Я лишь кивнула, потому что его тяжелая, гнетущая энергетика заполонила маленькое пространство и заставила меня задыхаться. Тут и так мало места, а теперь мне и вовсе кажется, что я вжата в стену.
– Спрашивай, – тихо произнесла. – Но ничего нового я тебе не скажу. К сожалению, – больше не хотелось ерничать или нарываться на неприятности. Первая злость прошла, и я приняла решение вести себя как можно спокойнее. Когда-то ведь все это должно будет кончиться?

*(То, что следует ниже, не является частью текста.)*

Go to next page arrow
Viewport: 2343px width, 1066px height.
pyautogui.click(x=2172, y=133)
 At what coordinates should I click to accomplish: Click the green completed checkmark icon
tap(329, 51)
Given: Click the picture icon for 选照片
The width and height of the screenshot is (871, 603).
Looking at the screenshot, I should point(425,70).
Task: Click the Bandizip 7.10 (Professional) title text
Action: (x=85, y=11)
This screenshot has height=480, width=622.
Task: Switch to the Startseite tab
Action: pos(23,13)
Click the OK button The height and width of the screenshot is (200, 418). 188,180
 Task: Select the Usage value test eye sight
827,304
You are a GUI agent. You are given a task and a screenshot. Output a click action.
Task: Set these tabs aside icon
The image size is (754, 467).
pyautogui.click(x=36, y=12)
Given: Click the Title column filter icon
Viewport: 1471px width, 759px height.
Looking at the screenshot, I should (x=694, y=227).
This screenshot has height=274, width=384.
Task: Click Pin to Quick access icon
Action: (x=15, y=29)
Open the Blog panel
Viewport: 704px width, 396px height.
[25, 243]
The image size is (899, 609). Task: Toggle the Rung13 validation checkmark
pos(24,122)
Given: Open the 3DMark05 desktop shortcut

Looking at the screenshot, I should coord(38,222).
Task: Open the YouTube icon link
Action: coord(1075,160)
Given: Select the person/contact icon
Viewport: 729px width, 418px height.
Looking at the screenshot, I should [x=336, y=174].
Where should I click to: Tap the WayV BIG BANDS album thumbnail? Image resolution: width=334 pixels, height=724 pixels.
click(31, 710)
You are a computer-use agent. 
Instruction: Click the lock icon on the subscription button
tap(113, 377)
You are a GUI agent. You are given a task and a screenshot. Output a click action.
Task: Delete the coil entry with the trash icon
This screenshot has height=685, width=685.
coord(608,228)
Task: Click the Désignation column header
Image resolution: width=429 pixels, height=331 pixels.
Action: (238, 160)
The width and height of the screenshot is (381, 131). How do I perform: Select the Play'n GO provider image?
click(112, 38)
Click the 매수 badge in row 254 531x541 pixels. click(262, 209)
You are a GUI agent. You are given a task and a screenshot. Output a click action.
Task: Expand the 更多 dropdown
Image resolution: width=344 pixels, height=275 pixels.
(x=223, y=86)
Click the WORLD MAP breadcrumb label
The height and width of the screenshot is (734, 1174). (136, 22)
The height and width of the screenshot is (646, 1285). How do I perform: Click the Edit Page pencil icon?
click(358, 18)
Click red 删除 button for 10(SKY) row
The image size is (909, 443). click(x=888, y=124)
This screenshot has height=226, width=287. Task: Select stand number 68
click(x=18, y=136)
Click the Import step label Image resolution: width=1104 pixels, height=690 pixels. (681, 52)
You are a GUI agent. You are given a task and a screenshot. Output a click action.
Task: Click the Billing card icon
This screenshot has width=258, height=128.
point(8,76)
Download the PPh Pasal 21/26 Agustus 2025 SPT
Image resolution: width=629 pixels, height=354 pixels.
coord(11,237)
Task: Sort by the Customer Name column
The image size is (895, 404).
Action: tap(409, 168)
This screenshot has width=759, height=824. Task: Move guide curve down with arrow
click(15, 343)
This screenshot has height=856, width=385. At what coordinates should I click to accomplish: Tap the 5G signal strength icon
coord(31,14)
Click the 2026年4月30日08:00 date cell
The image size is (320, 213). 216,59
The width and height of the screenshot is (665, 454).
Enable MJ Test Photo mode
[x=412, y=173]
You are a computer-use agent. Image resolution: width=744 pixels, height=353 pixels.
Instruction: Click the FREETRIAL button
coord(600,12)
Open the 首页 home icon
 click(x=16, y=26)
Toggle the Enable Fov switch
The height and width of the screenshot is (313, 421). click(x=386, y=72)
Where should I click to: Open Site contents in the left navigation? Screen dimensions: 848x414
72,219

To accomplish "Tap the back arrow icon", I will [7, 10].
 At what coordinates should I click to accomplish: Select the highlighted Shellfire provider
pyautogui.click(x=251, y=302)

Мужчина устало вздохнул, растер лицо большими ладонями. И вдруг стал выглядеть как-то… проще. Будто снял маску ледяной глыбы.
– Послушай, – почти «мягко» произнес он. Наверное, это был предел «мягкости», на которую он способен. – Я понимаю. Ты осталась одна, потеряла связь со своими сообщниками и тебе наверняка сейчас страшно.
Мой взгляд забегал в раздумьях.
– Мне страшно. Ты прав. Но не от того, что я потеряла связь с какими-то там сообщниками. А от того, что меня привезли в чужой дом за преступление, которого я не совершала. Ты даже мысли такой не можешь сейчас допустить?
– Могу. Но все говорит против тебя. Мои люди не бездельничали все это время. Пока ты здесь сидела и сказки придумывала, мы прошерстили твой мобильник от и до. И нашли там кое-что интересное…
Он вскинул бровь, будто бы говоря: «Сама расскажешь, или мне все же продолжить?»
Я усмехнулась. Да это же чистой воды провокация! В моем телефоне не может быть ничего, что могло бы скомпрометировать меня каким-либо образом! Я чиста! И я точно знаю, что не похищала ребенка!
Но Роберт так не считал…
– Я не трогаю девушек. Да в моем мире мне и не приходится иметь с ними дело. Все вопросы решают мужчины. Так что я даю тебе последний шанс рассказать все самой. И сдать того, кто тебе помогал. Или, может того, кто был организатором? Я обещаю, что в этом случае просто передам тебя в руки сотрудников правопорядка. И всё.
И все?! И все?! За то, чего я не делала?!
Я смотрела на бывшего жениха, окончательно переставая его узнавать. Казалось, что от того нежного и ласкового мужчины, которым он был когда-то со мной, и следа не осталось. Будто в нем что-то надломилось, а вся человечность бесследно исчезла.
Наверное, с кем-то другим, он еще может вести себя сносно. Со своей женой, например? Он ведь женат? Должна ведь быть у Пуговки мама?
Но ясно было одно. Эти пять лет безвозвратно поменяли моего Роберта. Теперь это совершенно чужой, незнакомый мужчина.
Эти пять лет и меня поменяли. Я уже далеко не та наивная глупая девочка, заглядывающая в его глаза с обожанием и восхищением.
Однажды разбитое в дребезги сердце дорого стоит. Я собирала себя по кускам, сшивая воедино ошметки души. Теперь я никогда больше не смогу полюбить. Браво, Самиров. Ты великолепный учитель.
– Мне нечего тебе рассказать… – насупилась и отвернулась к окну. Ну не придумывать же теперь нужную ему «правду»!